On le voit, des acteurs économiques étrangers s’adonnent depuis des décennies à une véritable conquête de l’économie européenne avec la complicité de leurs États respectifs. Les États-Unis profitent du principe déloyal de l’extraterritorialité de la justice américaine pour avantager leurs champions mondiaux. Tandis que la Chine utilise ses entreprises d’État et la naïveté européenne pour acquérir les infrastructures et les brevets garants de sa croissance future. La Commission européenne a commis la grave erreur de donner son feu vert à l’absorption d’Alstom en 2015. Le pouvoir exécutif européen doit désormais tirer les leçons de ses échecs et définir des secteurs économiques stratégiques qui soient sanctuarisés, comme l’armement, les transports, l’énergie et la cybersécurité. En attendant, le filtrage des IDE est un instrument utile qu’il ne faut pas hésiter à brandir en cas de besoin.
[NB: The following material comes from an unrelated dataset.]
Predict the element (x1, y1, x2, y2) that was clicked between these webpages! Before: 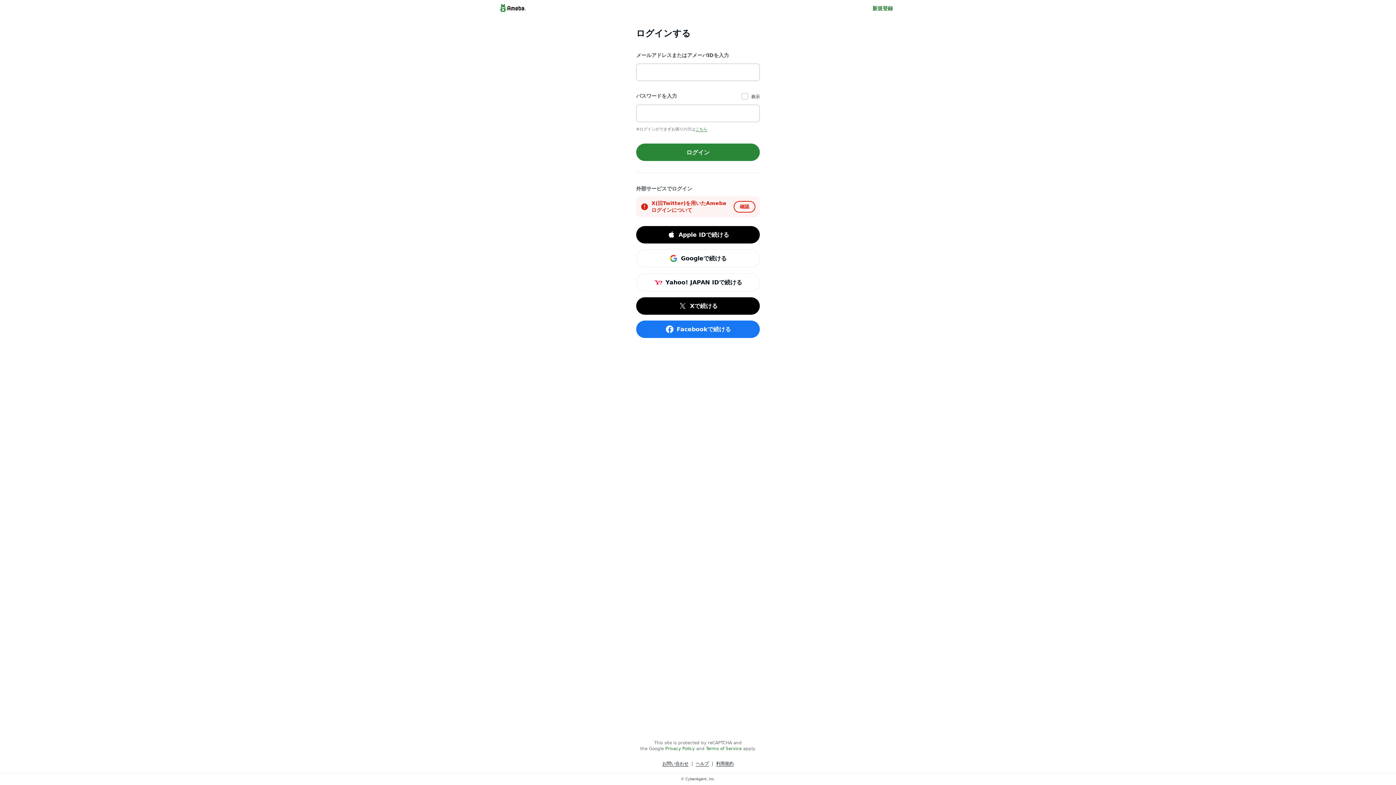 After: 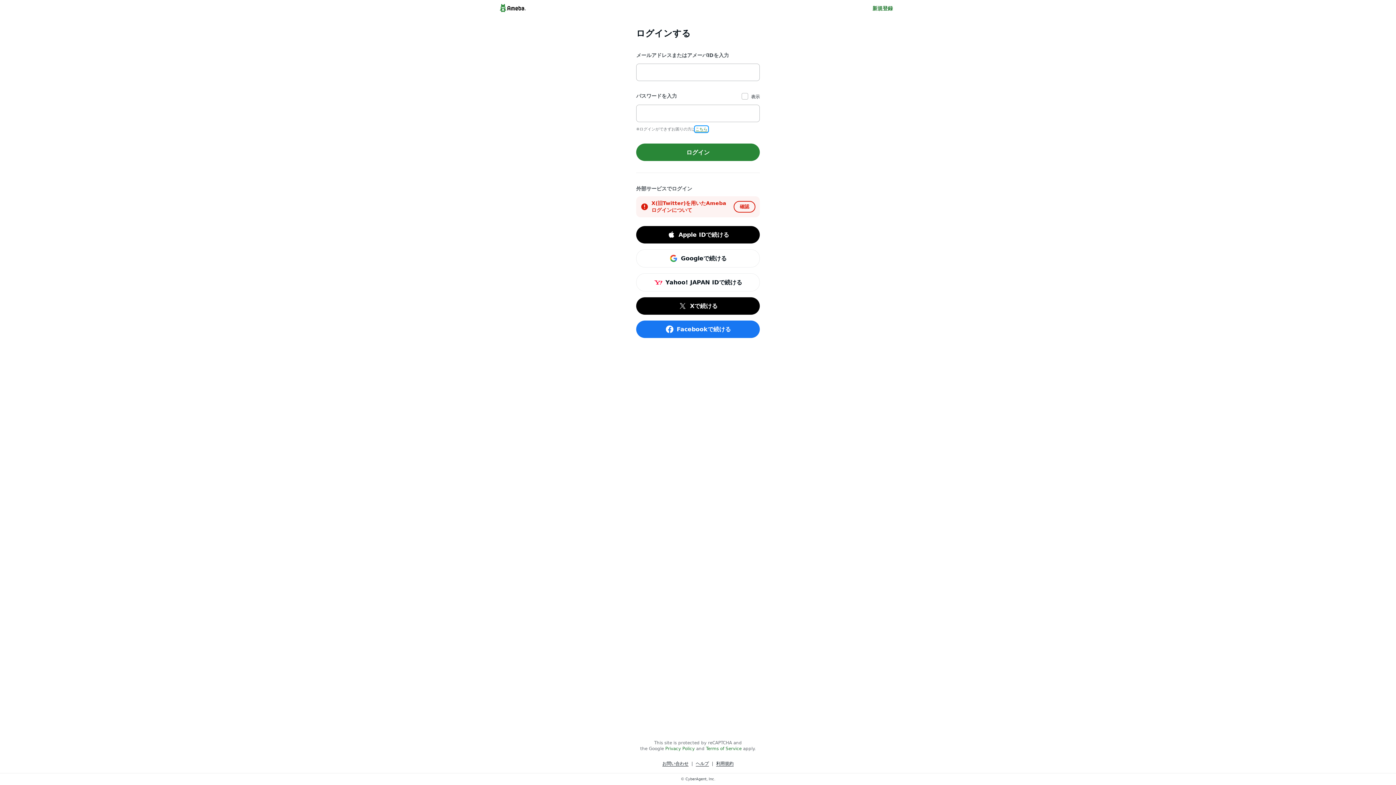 Action: label: こちら bbox: (695, 127, 707, 131)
Il y a peu, le rapporteur Franck Proust (PPE) déclarait que « la course à l’investissement que se livrent les USA et la Chine ne doit pas faire de l’Europe un supermarché. L’Europe doit rester une vitrine ». Pour que l’Europe « reste une vitrine », elle doit désormais jouer selon les mêmes règles que ses concurrents. Reste à intégrer le fait que la Chine n’est pas la seule puissance qui conçoive la sphère économique comme un champ de bataille.